LDH, that's AWESOME. I'm not a jam musician, but I would still appreciate seeing that. And I'm sure for your friends and family it would be heaven
leia -- You are too kind. Forgive me for sounding insensitive here -- never my intent -- but I always thought that if my parents outlive me, I'd want them to know that I might have been a good guy.
I mean, I know my aprents are proud of me and love me, but I don't think they fully udnerstand me, to this day.
Partly to throw-in a cheap "I told you so, I'd like my friends to tell them soemthing about me that they KNOW I probably would never have told my parents. Nothing incriminating, but something good, especially given that my more artisitically-inclined friends are invariably the ones I've gone thru hell and back with, or gone out on a limb for, or helped talked down from ledges, or done things that my parents would never have thought to do.

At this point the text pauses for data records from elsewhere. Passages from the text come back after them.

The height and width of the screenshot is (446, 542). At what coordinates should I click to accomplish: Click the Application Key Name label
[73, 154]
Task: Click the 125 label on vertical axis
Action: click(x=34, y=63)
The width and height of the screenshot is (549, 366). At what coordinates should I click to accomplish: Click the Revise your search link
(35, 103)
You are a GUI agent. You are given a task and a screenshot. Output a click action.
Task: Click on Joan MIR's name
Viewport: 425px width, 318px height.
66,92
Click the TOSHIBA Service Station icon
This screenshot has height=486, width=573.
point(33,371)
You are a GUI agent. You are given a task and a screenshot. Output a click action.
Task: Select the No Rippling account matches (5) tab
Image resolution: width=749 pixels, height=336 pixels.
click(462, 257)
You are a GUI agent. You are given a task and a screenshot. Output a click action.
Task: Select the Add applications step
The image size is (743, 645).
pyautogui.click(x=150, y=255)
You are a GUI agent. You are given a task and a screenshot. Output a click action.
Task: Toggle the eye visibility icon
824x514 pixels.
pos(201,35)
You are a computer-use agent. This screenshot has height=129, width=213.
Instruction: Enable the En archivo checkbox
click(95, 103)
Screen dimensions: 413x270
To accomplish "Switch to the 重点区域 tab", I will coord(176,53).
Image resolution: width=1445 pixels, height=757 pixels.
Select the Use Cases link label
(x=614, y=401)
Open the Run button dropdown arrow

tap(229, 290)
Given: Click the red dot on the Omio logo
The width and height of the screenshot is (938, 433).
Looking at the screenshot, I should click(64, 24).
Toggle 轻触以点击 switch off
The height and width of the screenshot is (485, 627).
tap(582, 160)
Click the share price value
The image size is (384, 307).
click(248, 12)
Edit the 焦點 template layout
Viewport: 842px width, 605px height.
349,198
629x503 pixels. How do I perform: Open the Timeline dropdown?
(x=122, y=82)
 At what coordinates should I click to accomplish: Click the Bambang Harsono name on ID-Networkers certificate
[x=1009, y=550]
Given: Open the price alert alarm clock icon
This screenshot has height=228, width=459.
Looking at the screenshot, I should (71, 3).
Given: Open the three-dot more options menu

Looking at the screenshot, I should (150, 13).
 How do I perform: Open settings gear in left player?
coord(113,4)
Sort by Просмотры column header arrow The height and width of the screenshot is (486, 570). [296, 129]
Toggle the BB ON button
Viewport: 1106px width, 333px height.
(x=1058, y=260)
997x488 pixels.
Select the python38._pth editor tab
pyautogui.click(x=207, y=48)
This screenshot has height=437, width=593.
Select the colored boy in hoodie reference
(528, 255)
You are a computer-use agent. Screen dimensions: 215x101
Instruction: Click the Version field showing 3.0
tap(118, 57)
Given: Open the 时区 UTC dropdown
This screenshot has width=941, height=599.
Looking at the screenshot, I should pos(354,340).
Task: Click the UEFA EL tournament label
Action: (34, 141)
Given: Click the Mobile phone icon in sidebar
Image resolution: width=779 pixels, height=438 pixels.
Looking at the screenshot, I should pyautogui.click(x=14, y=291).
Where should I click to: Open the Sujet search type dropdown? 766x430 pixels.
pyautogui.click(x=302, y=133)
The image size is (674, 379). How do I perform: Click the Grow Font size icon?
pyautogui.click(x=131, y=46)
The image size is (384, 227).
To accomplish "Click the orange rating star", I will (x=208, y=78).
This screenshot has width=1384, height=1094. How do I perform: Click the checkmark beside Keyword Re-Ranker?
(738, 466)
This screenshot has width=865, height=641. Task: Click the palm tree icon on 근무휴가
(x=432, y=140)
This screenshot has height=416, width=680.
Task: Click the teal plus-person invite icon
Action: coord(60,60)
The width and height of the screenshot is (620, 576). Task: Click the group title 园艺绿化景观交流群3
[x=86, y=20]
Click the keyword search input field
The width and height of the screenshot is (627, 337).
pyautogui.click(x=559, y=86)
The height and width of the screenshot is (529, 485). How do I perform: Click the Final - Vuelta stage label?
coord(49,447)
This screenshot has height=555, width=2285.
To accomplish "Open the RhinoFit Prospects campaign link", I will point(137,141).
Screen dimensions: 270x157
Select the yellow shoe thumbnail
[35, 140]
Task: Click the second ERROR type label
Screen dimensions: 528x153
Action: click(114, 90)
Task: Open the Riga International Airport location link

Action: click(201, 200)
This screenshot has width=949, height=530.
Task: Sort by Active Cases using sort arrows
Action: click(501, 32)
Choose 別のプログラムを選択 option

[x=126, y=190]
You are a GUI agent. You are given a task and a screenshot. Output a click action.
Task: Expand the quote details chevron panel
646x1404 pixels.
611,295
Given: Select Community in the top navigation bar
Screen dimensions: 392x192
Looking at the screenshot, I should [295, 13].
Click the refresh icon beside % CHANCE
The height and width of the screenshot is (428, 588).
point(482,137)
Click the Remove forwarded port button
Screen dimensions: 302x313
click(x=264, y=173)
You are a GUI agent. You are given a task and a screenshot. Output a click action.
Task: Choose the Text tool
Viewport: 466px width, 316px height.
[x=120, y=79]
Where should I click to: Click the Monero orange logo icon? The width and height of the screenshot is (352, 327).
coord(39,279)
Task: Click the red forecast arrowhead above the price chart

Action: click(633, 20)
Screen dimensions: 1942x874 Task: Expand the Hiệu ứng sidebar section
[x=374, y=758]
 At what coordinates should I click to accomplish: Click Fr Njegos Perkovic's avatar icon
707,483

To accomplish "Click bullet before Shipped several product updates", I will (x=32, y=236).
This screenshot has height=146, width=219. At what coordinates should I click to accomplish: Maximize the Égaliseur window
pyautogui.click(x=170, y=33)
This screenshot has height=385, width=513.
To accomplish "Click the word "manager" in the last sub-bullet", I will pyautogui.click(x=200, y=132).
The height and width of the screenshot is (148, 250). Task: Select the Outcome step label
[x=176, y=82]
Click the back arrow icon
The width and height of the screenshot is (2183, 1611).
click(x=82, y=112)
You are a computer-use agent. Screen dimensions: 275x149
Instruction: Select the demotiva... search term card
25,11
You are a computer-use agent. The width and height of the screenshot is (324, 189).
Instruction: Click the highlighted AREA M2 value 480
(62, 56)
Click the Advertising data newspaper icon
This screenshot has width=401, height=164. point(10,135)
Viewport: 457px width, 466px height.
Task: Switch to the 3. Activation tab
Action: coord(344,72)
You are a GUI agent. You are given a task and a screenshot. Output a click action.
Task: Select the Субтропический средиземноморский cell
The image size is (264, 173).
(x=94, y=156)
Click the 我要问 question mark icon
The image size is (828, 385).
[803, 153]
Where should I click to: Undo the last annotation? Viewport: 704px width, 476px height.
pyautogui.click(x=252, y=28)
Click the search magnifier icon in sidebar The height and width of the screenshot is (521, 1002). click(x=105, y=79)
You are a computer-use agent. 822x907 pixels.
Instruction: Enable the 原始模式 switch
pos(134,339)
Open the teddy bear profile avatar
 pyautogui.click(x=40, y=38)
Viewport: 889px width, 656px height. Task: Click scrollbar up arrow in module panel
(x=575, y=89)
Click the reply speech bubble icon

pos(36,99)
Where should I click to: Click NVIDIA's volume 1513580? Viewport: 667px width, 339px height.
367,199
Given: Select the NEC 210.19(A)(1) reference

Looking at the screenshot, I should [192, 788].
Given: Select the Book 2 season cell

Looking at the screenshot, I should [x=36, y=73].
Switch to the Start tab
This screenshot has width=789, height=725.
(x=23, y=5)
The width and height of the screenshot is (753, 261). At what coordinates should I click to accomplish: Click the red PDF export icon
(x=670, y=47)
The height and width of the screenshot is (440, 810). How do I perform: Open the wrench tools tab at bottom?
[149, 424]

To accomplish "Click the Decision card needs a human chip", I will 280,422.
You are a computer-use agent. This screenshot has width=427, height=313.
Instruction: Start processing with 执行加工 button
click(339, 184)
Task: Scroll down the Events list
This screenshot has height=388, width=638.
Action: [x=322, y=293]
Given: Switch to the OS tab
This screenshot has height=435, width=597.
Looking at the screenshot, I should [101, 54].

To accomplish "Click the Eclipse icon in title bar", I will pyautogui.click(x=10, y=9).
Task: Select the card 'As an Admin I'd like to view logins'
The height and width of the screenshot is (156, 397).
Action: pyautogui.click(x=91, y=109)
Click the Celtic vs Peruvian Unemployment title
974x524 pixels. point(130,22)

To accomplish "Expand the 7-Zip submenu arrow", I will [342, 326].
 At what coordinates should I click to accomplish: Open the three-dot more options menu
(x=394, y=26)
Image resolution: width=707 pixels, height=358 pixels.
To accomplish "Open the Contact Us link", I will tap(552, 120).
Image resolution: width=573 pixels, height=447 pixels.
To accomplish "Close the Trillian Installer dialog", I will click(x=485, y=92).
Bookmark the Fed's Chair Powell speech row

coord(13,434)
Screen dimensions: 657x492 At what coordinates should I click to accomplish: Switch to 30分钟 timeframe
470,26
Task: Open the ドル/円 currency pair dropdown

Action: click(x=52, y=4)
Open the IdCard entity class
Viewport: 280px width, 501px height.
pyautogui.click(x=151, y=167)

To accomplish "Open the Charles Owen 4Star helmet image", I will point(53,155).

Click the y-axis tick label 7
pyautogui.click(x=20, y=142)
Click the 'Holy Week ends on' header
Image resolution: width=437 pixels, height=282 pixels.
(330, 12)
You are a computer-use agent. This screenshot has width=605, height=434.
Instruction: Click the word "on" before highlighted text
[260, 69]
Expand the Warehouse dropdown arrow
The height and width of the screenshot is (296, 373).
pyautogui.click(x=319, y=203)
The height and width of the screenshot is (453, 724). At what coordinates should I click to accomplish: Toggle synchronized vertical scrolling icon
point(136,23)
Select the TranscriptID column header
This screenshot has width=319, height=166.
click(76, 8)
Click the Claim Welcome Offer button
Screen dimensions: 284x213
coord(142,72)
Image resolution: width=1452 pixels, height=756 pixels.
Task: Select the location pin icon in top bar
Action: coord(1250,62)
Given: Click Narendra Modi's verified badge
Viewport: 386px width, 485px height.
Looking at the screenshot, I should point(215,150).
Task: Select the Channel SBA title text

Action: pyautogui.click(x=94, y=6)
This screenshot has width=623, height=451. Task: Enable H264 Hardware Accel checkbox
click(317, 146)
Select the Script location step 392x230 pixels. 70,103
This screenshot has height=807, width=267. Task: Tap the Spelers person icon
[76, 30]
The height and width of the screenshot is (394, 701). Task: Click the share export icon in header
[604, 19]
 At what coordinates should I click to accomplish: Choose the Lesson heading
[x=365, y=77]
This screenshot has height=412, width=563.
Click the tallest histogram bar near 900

Not their fault, but they were immigrants who came to the States knowing the only people they could trust were family, or people from their home country. Growing up, my parents didn't like us trusting ANYBODY non-Pilipino, meaning people from school, high school, etc. Go fig.
More than the "told you so," though, I'd want them to know, via my friends, that I made friends I could trust, and that trusted me right back. There's a reason why we make firends in HS and college and grad school, and why the really good oens stay with us. There is the family we're born into, and the family we choose for ourselves, either thru marriage, chidlbirth, or prolonged e-mails and telephone calls over decades.
I would hope my parents would be comforted in meeting my chosen family. If they don't survive me, and I pass on while my kids are still kids, then I would hope my kids would know that family and know me thru them,a s well.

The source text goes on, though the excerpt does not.